POA


Carros vermelho-alaranjados colorem as ruas onde ônibus sem cor param enfileirados. Botas, lenços, cachecóis, polainas, muitas polainas, e casacos parecem fora do lugar num dia quente que deveria ser frio. Faixas de pedestres enfeitam ciclovias sem bicicletas. Igrejas imponentes com esculturas que assustam crianças chamam atenção. Construções antigas, praças e parques sugerem clima nostálgico. Pelas ruas paira a lembrança de guerras das quais não conheço a história. No sul, água e calmaria. Na água, barcos e vento gelado.

Por todo lado, faixas de pedestres não sinalizadas, churros, crepe e lancherias.
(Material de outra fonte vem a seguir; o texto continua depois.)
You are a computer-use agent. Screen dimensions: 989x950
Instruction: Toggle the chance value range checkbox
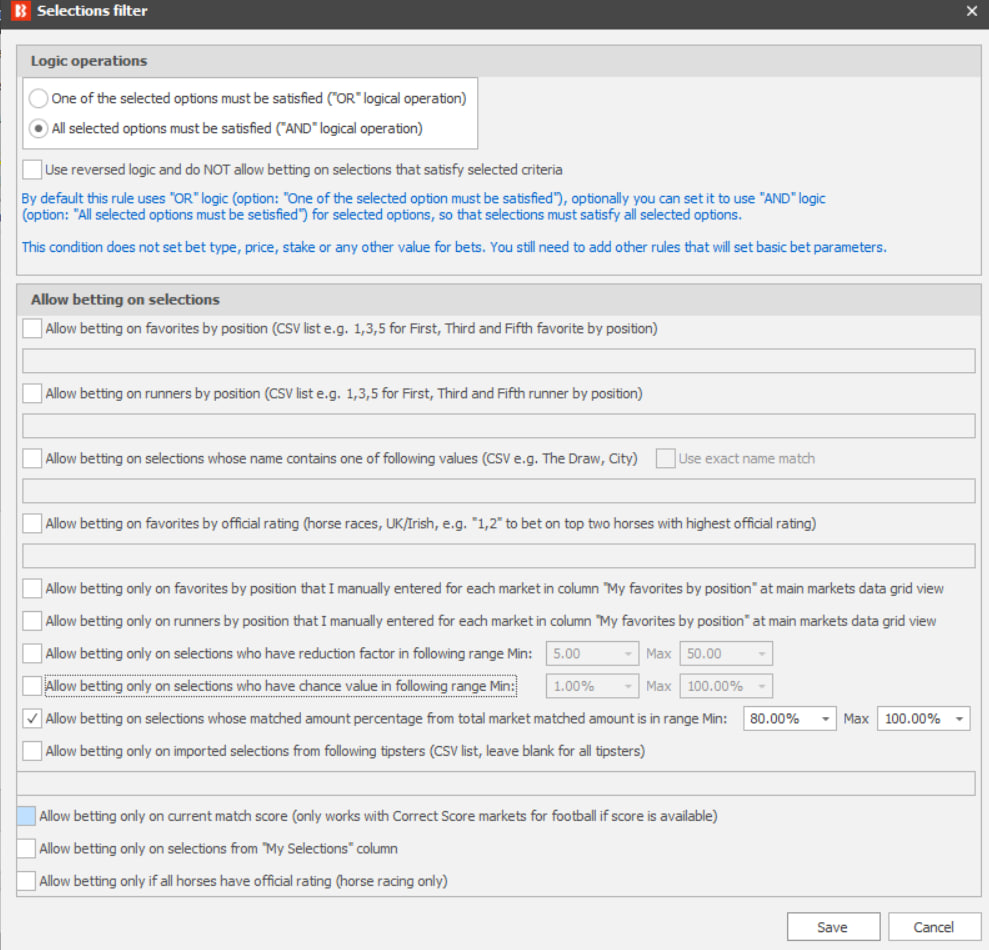pyautogui.click(x=32, y=686)
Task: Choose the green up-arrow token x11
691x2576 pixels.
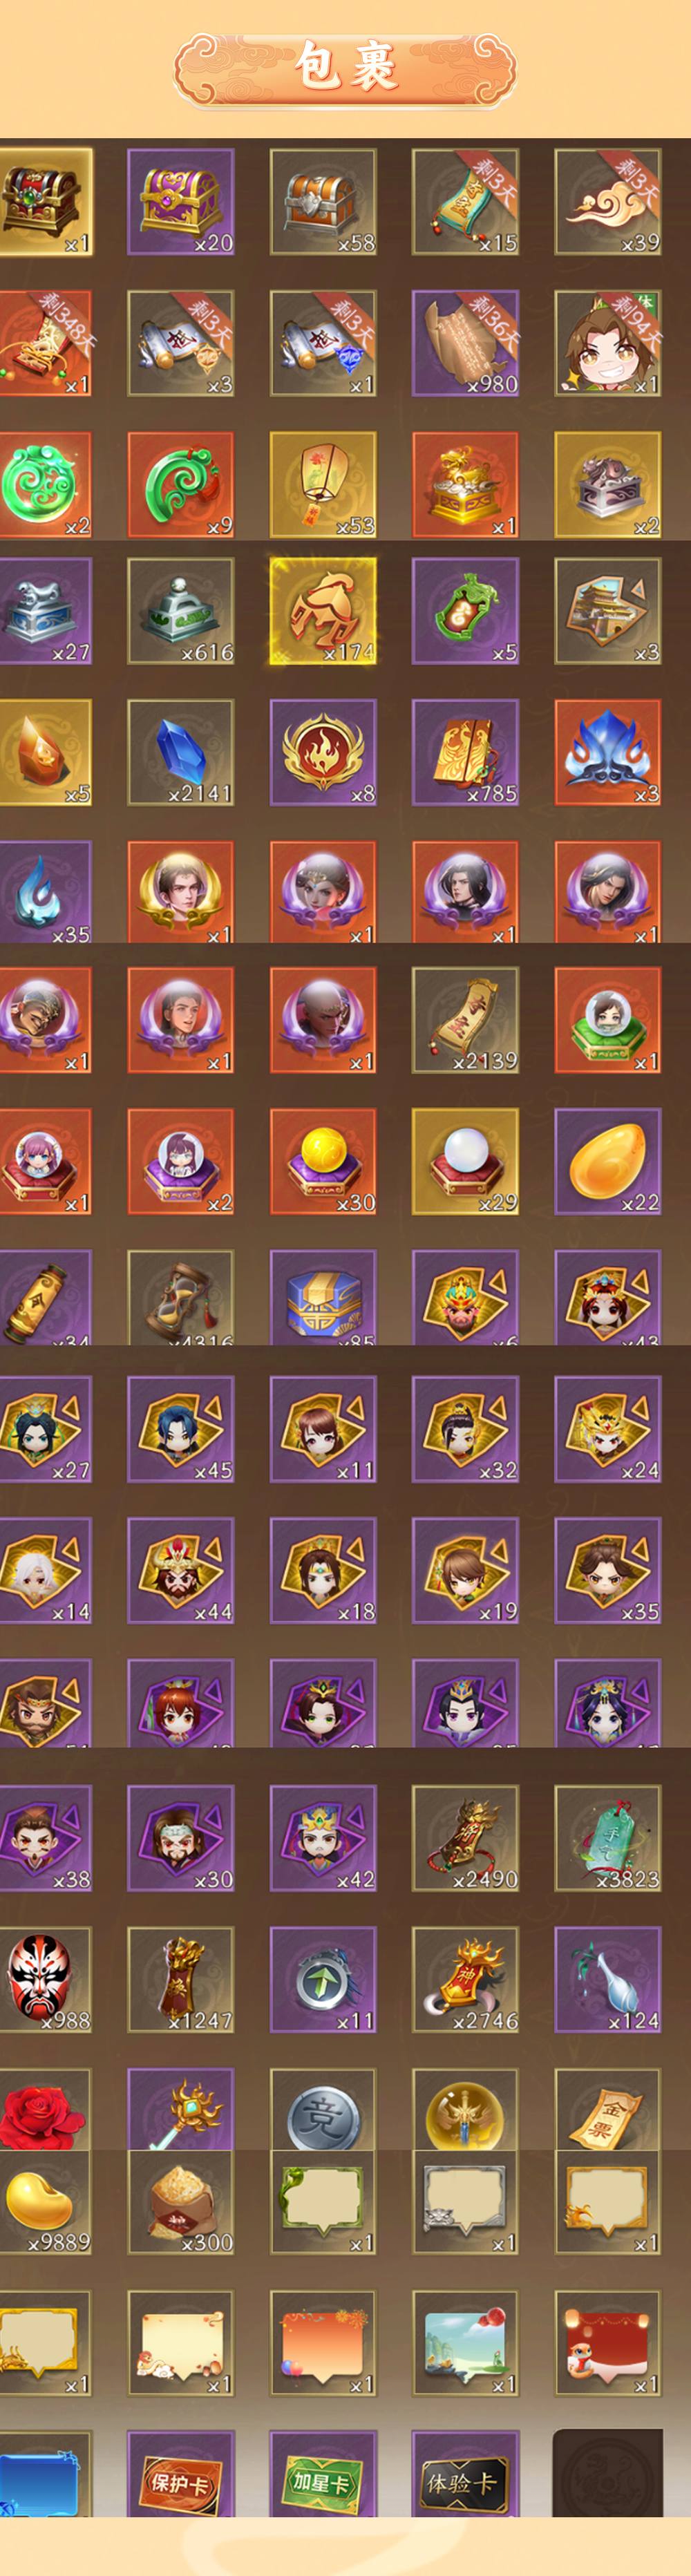Action: (323, 1979)
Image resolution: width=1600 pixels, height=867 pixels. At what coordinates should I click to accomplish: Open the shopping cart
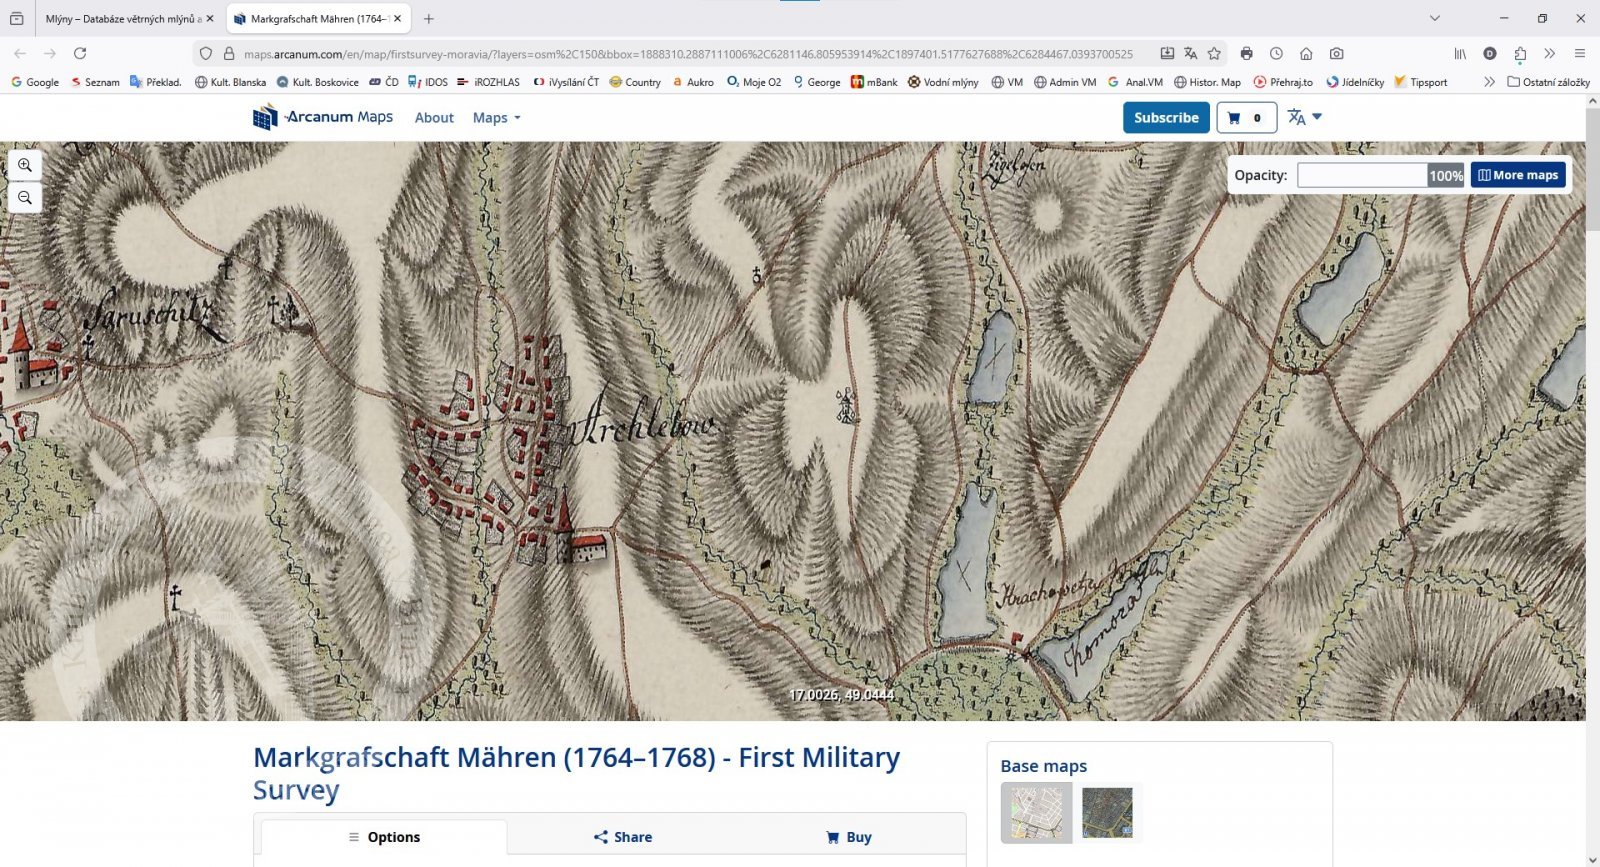click(x=1245, y=118)
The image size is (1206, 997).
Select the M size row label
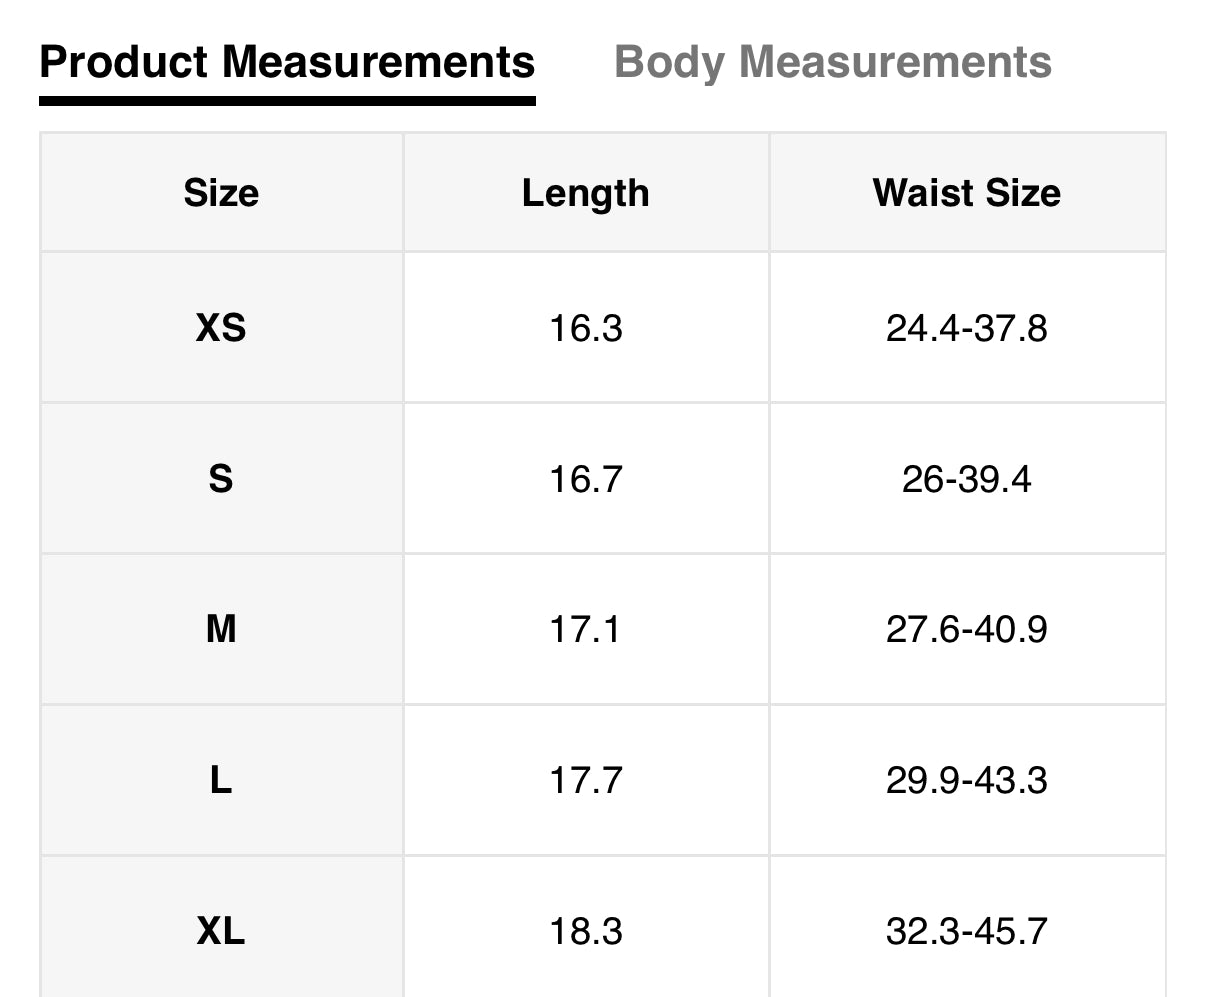pyautogui.click(x=221, y=629)
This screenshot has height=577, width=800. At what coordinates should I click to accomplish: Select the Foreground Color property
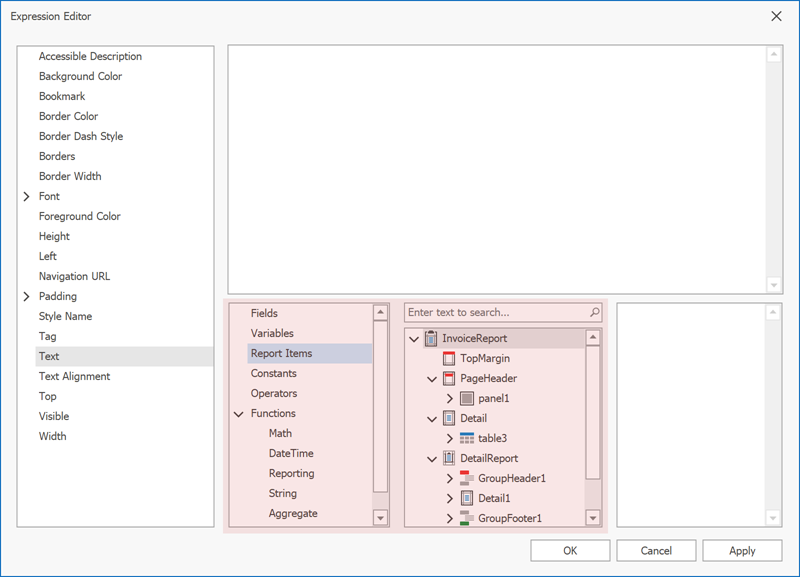click(x=79, y=216)
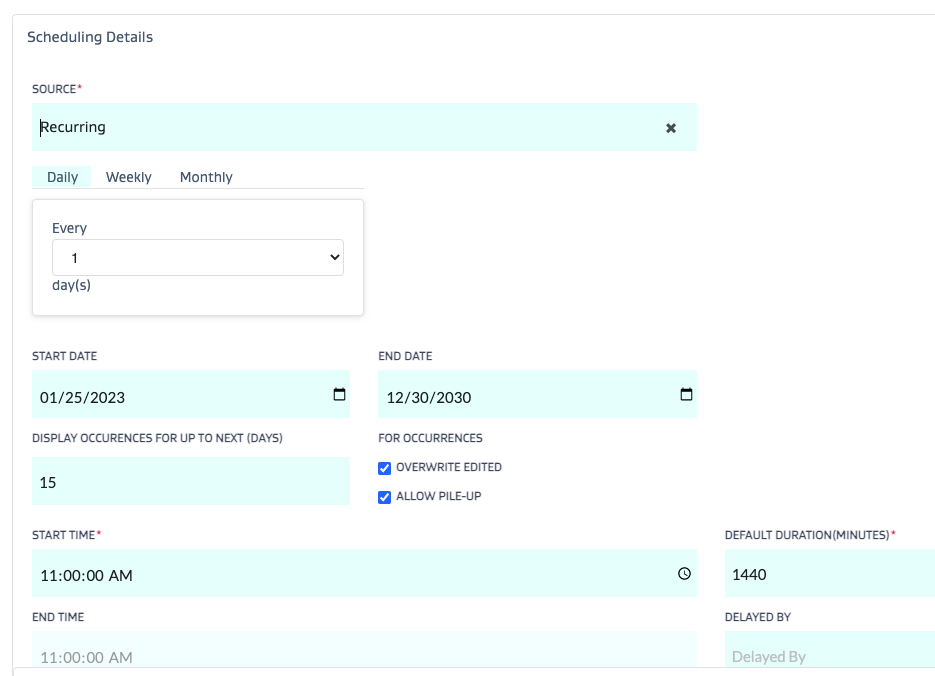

Calor, água, Engenheiros do Hawaii, livros e pés doloridos. Dias quentes e cansativos, noites frias e longas. E o mercado municipal. O mercado alvo do incêndio cujo fogo começou a queimar minhas lembranças tão recentes. O mercado onde estive por duas vezes, sonolenta e feliz, cansada e triste.

Quatro dias na cidade onde Quarto de Hotel teve outro sentido e chimarrão é como coca-cola. Quatro dias cujo único saldo exato é duas certezas: nunca mais vou ouvir Anoiteceu em Porto Alegre da mesma forma; e gosto de música gaudéria.